1. Thread Block Clusters 的前世今生

1.1 Hooper 架构前的 GPU 线程结构

一直以来，GPU 的线程结构都是三层结构，自底向上分别是 Thread（线程）、Thread Block（线程块）以及 Grid（网格），如下图所示。Grid 是最上层的结构，Grid 中所有线程可以访问 Global Memory 的内容。一个 Grid 由多个不同的 Thread Block 组成，每个 Thread Block 有一块 Shared Memory，同一个 Thread Block 中的所有线程可以通过 Shared Memory 交换数据，在软件层可以通过__syncthreads()等 API 实现同步操作。

与线程层次对应的是显存层次，不同层次的线程可以访问不同层次的显存。如上所述，Grid、Thread Block 以及 Thread 对应可以访问的分别是 Global Memory 、Shared Memory 以及 Register / Local Memory。其中 Global Memory、Local Memory 是片外（off-chip）存储器，Shared Memory 和 Register 属于片内（on-chip）存储器。不同层次的显存访问延迟不同，以 PCIE 80GB 的 H800为例，其 Global Memory 的访问延迟约为 478 个时钟周期，Shared Memory 的访问延迟约为 30 个时钟周期，Register 约为 1 个时钟周期。由于不同的存储器访问延迟差距较大，如果我们在编程的时候可以利用片内存储器降低访问延迟，就可以提升 Kernel 的性能。庆幸的是，在 GPU 编程中，CUDA 为 Shared Memory 提供编程接口，这使得开发者在设计 Kernel 实现时，可以利用 Shared Memory 访问延迟低的特点加速 Kernel 的性能。所以在 GPU 编程中，Kernel 的设计是以 Thread Block 这个粒度展开的。但这样会导致两个问题：

1.单个 Thread Block 处理的数据规模有限，原因是 Shared Memory 的容量有限。还是以 PCIE 80GB 的 H800为例，其Global Memory 大小为 80GB，而每个 Thread Block 最大可用 Shared Memory 仅 227 KB。这使得单个 Thread Block 为了使用 Shared Memory加速性能时，只能处理一个数据规模较小的子任务。任务规模一旦变大，Shared Memory 不够用，Thread Block 就只能用高访问延迟的 Global Memory 完成任务，导致 Kernel 性能降低。

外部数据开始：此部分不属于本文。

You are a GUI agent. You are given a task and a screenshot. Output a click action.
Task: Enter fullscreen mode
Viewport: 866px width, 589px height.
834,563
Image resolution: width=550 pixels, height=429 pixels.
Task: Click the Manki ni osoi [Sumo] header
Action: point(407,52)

2.SM 利用率较低。单个 Thread Block 可配置的最大线程数为 1024，每个 Thread Block 会分配到一个 SM 上运行。假如每个 Thread Block 处理较大规模的数据、计算，Kernel 一次仅发射很少的 Thread Block，可能导致某些 SM 处于空闲状态，计算资源没有被充分挖掘，这样同样会限制 Kernel 的整体性能。例如在 LLM 长文本推理进行 Decoding Attention时， 𝐾、𝑉 长度较长，此时由于显存上限问题， batch size 会小，这导致单个 Thread Block 访问的数据量、计算量较大，同时发射的 Thread Block 的数量较少，导致某些 SM 处于空闲状态，限制 Kernel 性能。

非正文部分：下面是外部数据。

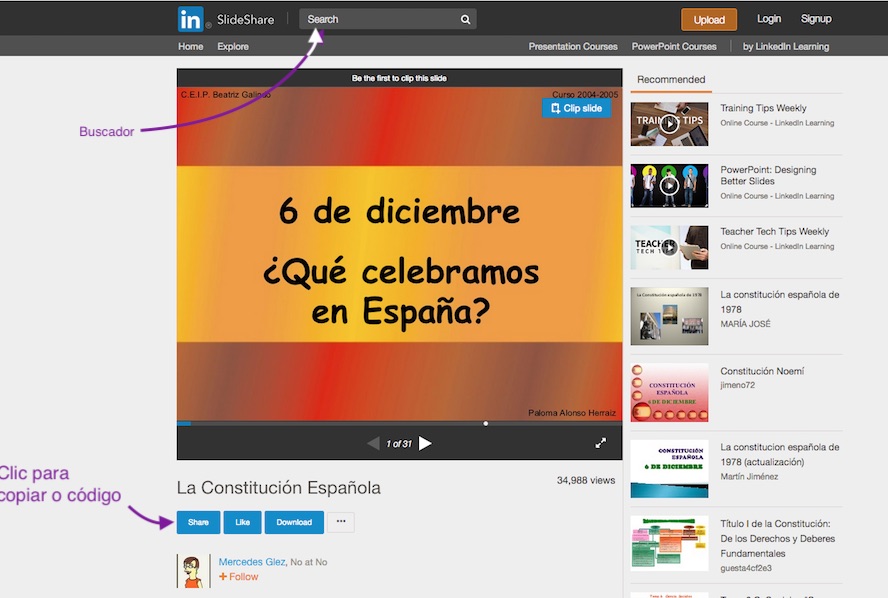Play the Training Tips Weekly video
Screen dimensions: 888x598
coord(668,125)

按 Thread Block 这个粒度划分子任务已经难以处理一些场景，限制了 Kernel 运行效率。解决这个问题的最直接的方式是：提供更大粒度的线程组。

1.2 Thread Block Clusters

为了解决 Thread Block 粒度过小导致的 Kernel 运行效率不足的问题，Hooper 在 Thread Block 之上再引入一层结构——Thread Block Clusters。

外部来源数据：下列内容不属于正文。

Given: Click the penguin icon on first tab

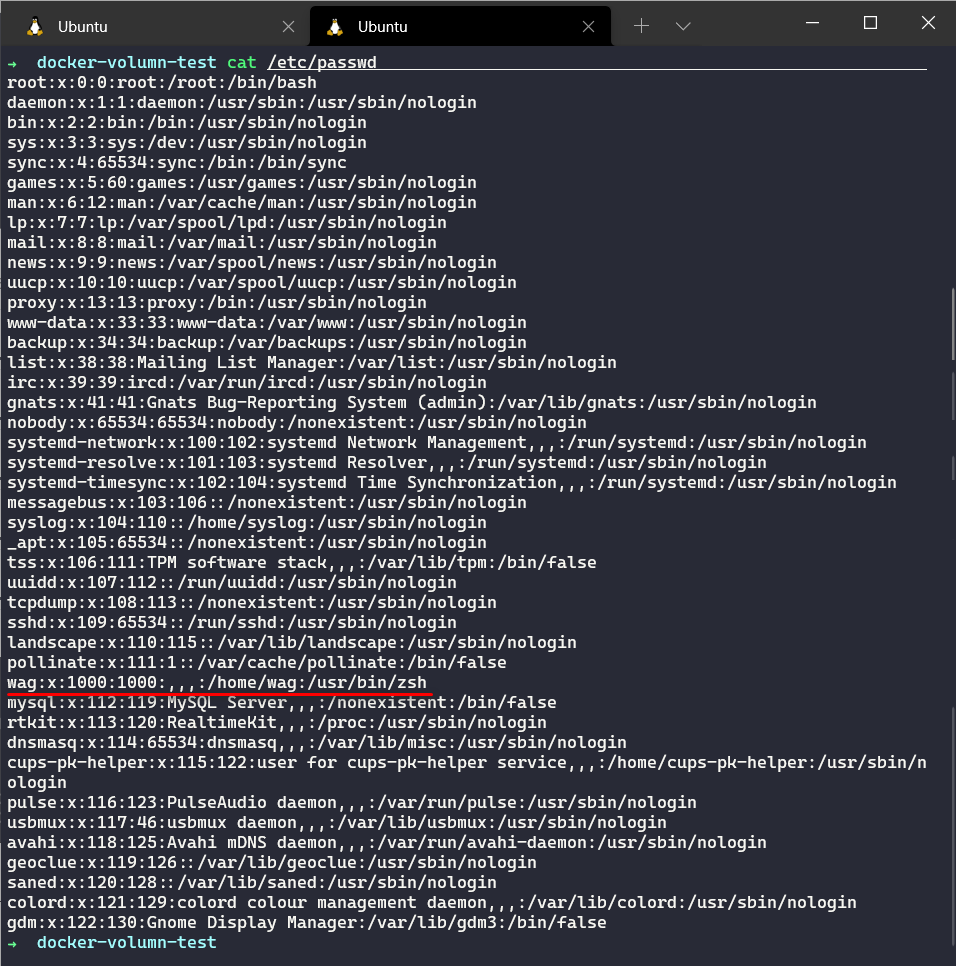Looking at the screenshot, I should 35,26.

一个 Thread Block Cluster 由若干个线程块构成，其线程块的数量称为 Cluster Size，目前 Hopper 架构通用的最大 Cluster Size 为 8，即一个 Thread Block Cluster 最多由 8 个 Thread Block 组成。而 H100 有点特殊（毕竟很贵），其最大的 Cluster Size 为 16。Thread Block Cluster 所有线程可以访问分布在不同线程块的Shared Memory，这种 Shared Memory 称为 Distributed Shared Memory，其对应的地址空间称为 Distributed Shared Memory 地址空间。Distributed Shared Memory 并不是一种新增的新型存储器，而是一种 Shared Memory 的“集合”，其空间大小等于所有 Thread Block 的 Shared Memory 大小总和。由于 Thread Block Cluster 中不同的 Thread Block 可能放在不同的 SM 上，L1 Cache 是每个 SM 独有的，一个 SM 无法访问另一个 SM 的 L1 Cache，所以 Distributed Shared Memory 需要使用所有 SM 都能访问的高效存储器。L2 Cache 是所有 SM 均可访问，而 Distributed Shared Memory 仅需要保证一个 Cluster 内部的 SM 可以访问即可，那么 Hopper 是否存在一层存储器支持 Cluster 内部的所有 SM 可以访问？答案是可以的。Hopper 架构在 Cluster 内部，位于 L1 和 L2 Cache 之间新增了一层SM-to-SM Network。Thread Block Cluster 内部的 SM 可以通过该层网络访问其他 SM 的 Shared Memory。在软件层，CUDA 为 Distributed Shared Memory 提供了访问的编程接口以及整个 Thread Block Cluster 的同步接口，后面会提到。Hooper 通过引入 Thread Block Cluster，开发者可以将一个子任务的数据规模 Scale 到 Cluster Size 倍，大大增加了子任务的处理能力以及 SM 利用率。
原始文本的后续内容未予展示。